BOISE -- Just about all of us know someone who has spent time in a hospital.
It can be a very scary time, especially if that person is a baby.
In the NICU I've been here right at 30 years, said Linda Smith.
How long you been doing this? About three years, said Lena Pascual.
This will be my 32nd year, said Molly Swope.
Those are the nurses in the Newborn Intensive Care Unit at St. Luke's Children's Hospital in Boise.
For 12 hours a day these nurses watch over and care for the most vulnerable children. Right now, about 120 NICU nurses take care of 39 babies.
Babies like Dakota who has low blood sugar. He's getting the help he needs, said Dakota's mom, Lacy Slyter.
For parents like Slyter having a child in the NICU is difficult. When your child needs, um, medical attention, you just, it's scary, said a tearful Slyter.
It's difficult to find words to express the value of the nurses. They're all angels here. They really are, said Slyter.
Because having a child here is not easy. Unknown, I think, is probably the hardest thing for people, said Smith.
In 2010, 822 babies entered the St. Luke's NICU which is about the average for this major children's hospital.
You're right, we do have a lot of babies going through here, said Smith. In 30 years, it's possible Smith has seen over 20,000 babies, I think I've seen a lot.

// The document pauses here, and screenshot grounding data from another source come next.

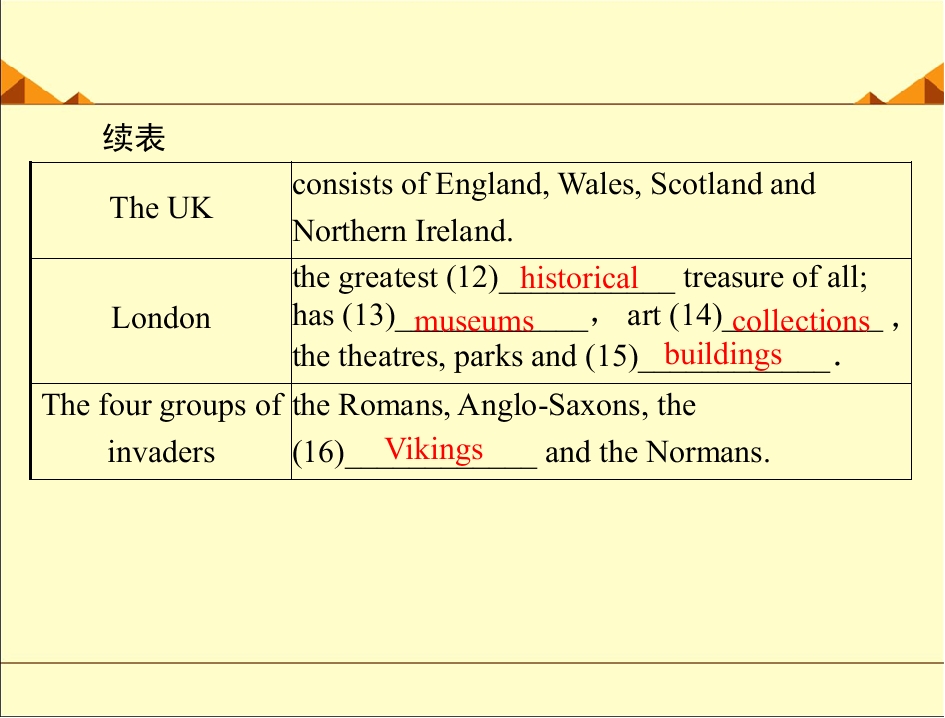Click the red answer word historical
945x718 pixels.
click(x=579, y=278)
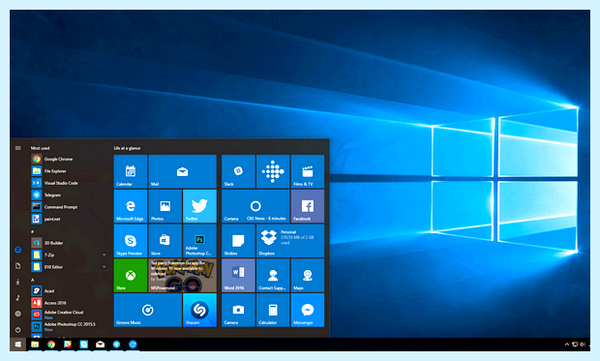Click the volume icon in system tray
Viewport: 600px width, 361px height.
tap(583, 344)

Smith remembers a baby born in the 1980's with a congenital heart defect. At that time there wasn't technology to save the newborn's life. So the parents went home, left the baby, and never came back.
I remember rocking that little baby and just holding him and hoping that if I ever had to leave my baby that somebody would do it for him, said Smith.
Each nurse have seen their own share of tragedy and death.
I personally have been at the bedside when we've removed life support six times, said Pascual.
For Swope that number is closer to 50. One of them, a little girl, about a month old, had an infection that spread rapidly.
One shift she was doing really well, the next shift she was dying, and her mom was holding her while she was dying, said Swope.
But experiences like these, the ones you never want to see, don't happen that often at St. Luke's. In 2010,15 of the 822 babies in this NICU never went home.
Anytime a baby dies, it's very sad because it's supposed to be the beginning and a happy time, and sometimes it's not, said Smith.
But 98 percent of the time these nurses see happy endings. Miracles happen every day. It's just really amazing, said Smith.
One miracle happened a few years ago for Pascual who cared for a mom and her little boy.
He would pull his breathing tube out so often. We would stand by his bed just waiting for it to happen. He had the most nimble fingers, said Pascual.
For the first two months of his life, his mother couldn't hold him.
He'd have this smirk on his face, and I remember it was right around Mother's Day, and he was really really sick, said Pascual.
So Pascual and another nurse made it a goal to get that baby in his mother's arms by Mother's Day.
And sure enough, on Mother's Day that first time that mom got to hold that baby, it was because we made it happen, said Pascual.
We're all here for the same reason, to help these babies and have them have the best start in life, said Swope.
St. Luke's is hoping to expand the hospital and make the Children's Hospital it's own building. Doing so would make it easier for families who have babies in the NICU.